* EXCERPT *

▼▼▼

My current favorites are Kaenon. Great quality and they seem to do the best in both low, flat light and bright sun (so I don't need to change lenses). These and the Costas are the ones I wear the most. They are as good as the Costas in bright light and much better in low light.


----------



## Pupknuckle (Aug 15, 2008)

Mauis are my choice. I have 4 pairs. Their customer svce has been nothing short of excellent. They have even made repairs at no cost when glasses were out of wty.


----------



## Birdshot (Dec 31, 2008)

Costa's with a 580 lense are hard to beat. I had mine for a few years now they're great. I did send them back once as the rubber replaced around the ear piece. The customer service was fine.


----------



## Hoytman (Jun 23, 2003)

Rick,
Have you tried a nose piece style that moves that glasses further from your face? I went to this style of safety glasses at work and the fogging problem is much, much better. I discovered this (less fogging) by accident. My actual goal was to get something to fit that didn't touch my cheeks when I smiled, continually dirtying my lenses and driving me nuts. I ended up killing 2 birds with 1 stone...pun intended because it has helped in the duck blind as well.

Bill


----------



## Rick Hall (Jan 21, 2003)

Hoytman said:


> Rick,
> Have you tried a nose piece style that moves that glasses further from your face?


No, but I perhaps should, because it makes sense that more ventilation should reduce fogging. That's one reason I went with my current, open at the bottom and outside edges style. But I see everyone and their third cousin wearing close fitting little goggle-like lens, and can't help but wonder how they can be so popular if they fog like I'd think they would.


----------



## DoubleHaul (Jul 22, 2008)

Rick Hall said:


> But I see everyone and their third cousin wearing close fitting little goggle-like lens, and can't help but wonder how they can be so popular if they fog like I'd think they would.


That style does fog more than the more "glasses-like" sunglasses. However if you are trying to spot a tailing bonefish in bright sunlight, the reduced glare from reduced side leakage helps. It is a trade off.


----------



## mlp (Feb 20, 2009)

Thanks for all the reply's. I tried the costa's and the maui's out and decided to go with the maui's. The len's is very clear and they are feather light. It was a tough decision but maybe I made the right one.

Thanks everyone


----------



## Brad B (Apr 29, 2004)

Oakleys only!


----------



## Troy B (May 25, 2005)

▲▲▲

* RAW DATA *

▼▼▼

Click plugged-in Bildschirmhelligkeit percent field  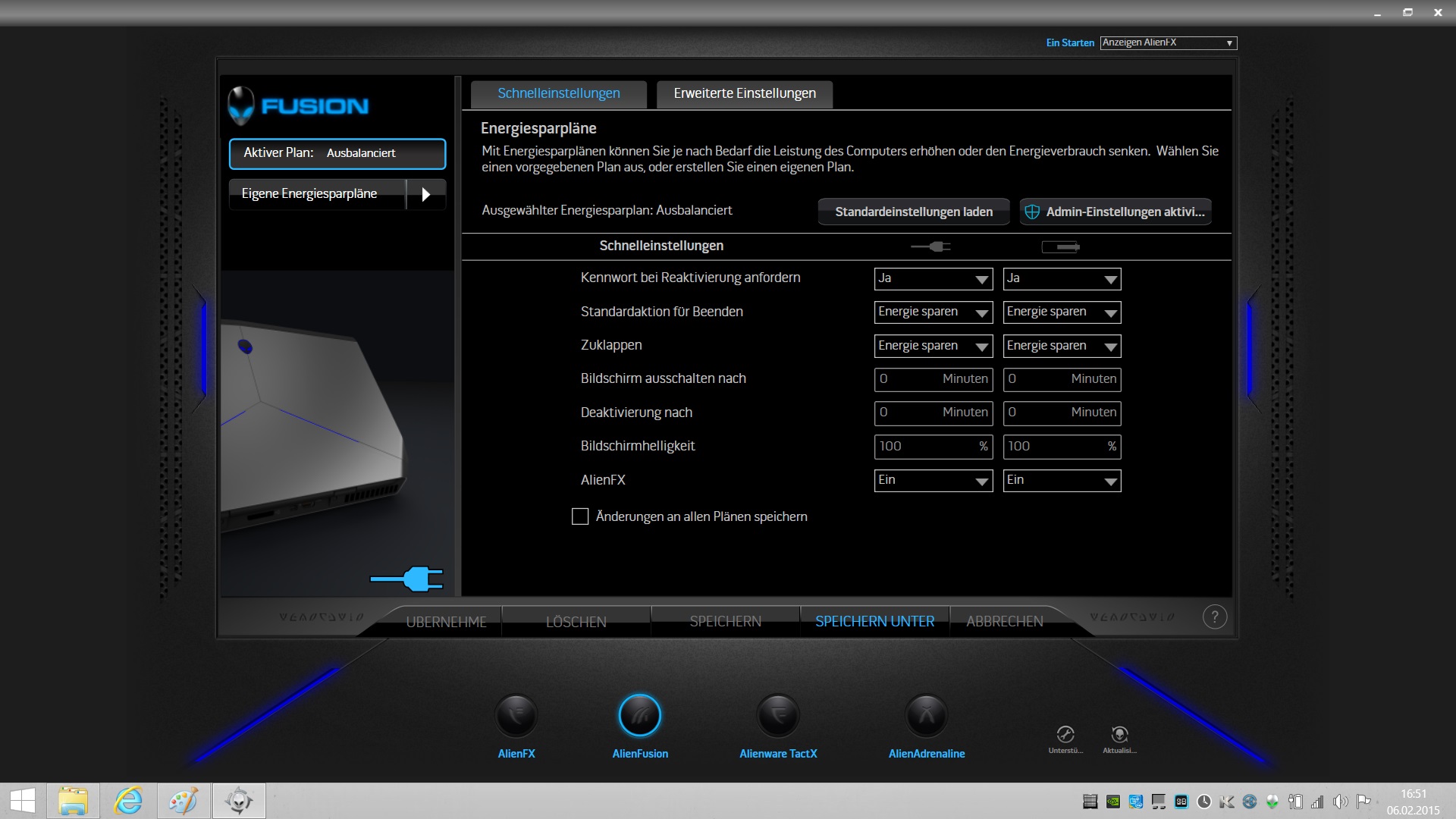click(933, 447)
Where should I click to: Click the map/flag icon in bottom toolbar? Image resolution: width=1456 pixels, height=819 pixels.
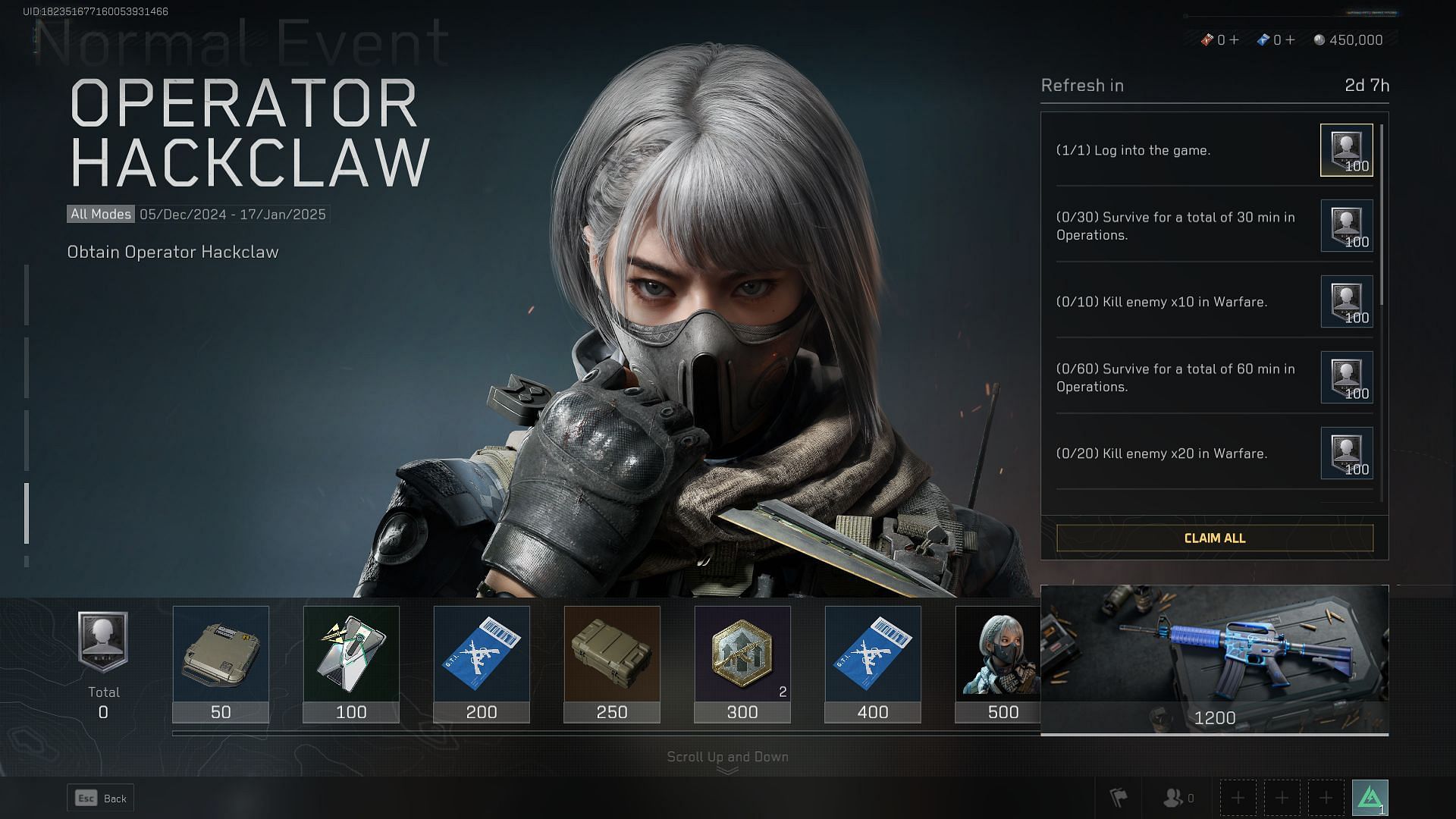click(1121, 796)
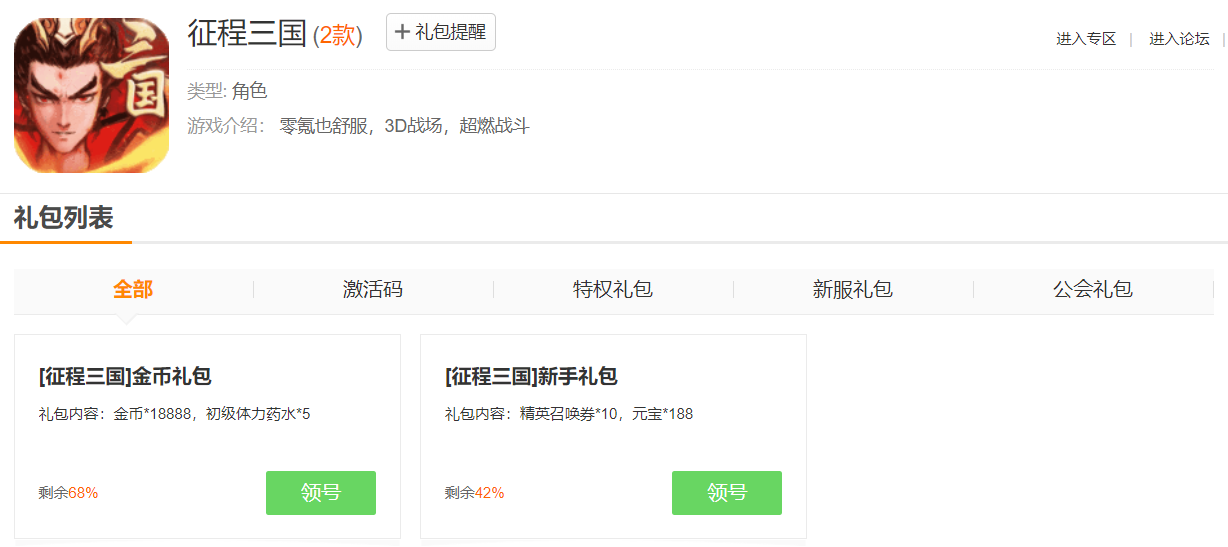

▲▲▲

* AIM *
Carry the sunglasses thread forward from the point where it stops. The data comes from a source separate from the sunglasses thread.

* ANSWER TO THIS EXERCISE *
I wore Oakleys for a long time and still do when I coach baseball (only because I still have some) but I wear Costa's daily. I have a pair I wear to work and to train in and another pair that my wife requested I get as they're more stylish. Costa's are by far the best sunglasses I've ever worn, the 580's are a great lense and the frames are comfortable and durable.


----------



## TANK (Oct 25, 2007)

I like my Costa Triple Tails. Never used CS but I have a friend that did on a pair and got his fixed with no problems.


----------



## Steve Hester (Apr 14, 2005)

mlp said:


> Thanks for all the reply's. I tried the costa's and the maui's out and decided to go with the maui's. The len's is very clear and they are feather light. It was a tough decision but maybe I made the right one.
> 
> Thanks everyone


You'll never look back!!


----------



## Jeffrohm3 (Oct 14, 2010)

thats nice


----------



## Robert C (Feb 23, 2010)

One thing I can say is that Ray Ban's customer service is very poor. I had a pair break a screw in them within nine months of purchasing them, sent them in for service, and they said I had to buy a new pair, at a price that was higher than what I paid for them from a dealer.

Luxottica now owns Ray Ban and now lots of other sunglass companies (including Revo and Oakley), and they don't seem to have good customer service at all based on other folks I have talked to.

Just bought some Costa del Mar's. We'll see how it goes.


----------



## dirtybird29 (Jun 18, 2010)

Costa Del Mar


----------



## MB'S DRAKESHEAD BELLA (Nov 18, 2010)

mlp said:


> I'm in the market for a new pair of shades and was wondering if anyone has or has had a pair of Costa Del Mar shades? I've had the H2optix and really liked them but wanted to try something else.
> 
> Any good or bad info will be helpful,
> 
> Thanks


Costa Del Mar all the way.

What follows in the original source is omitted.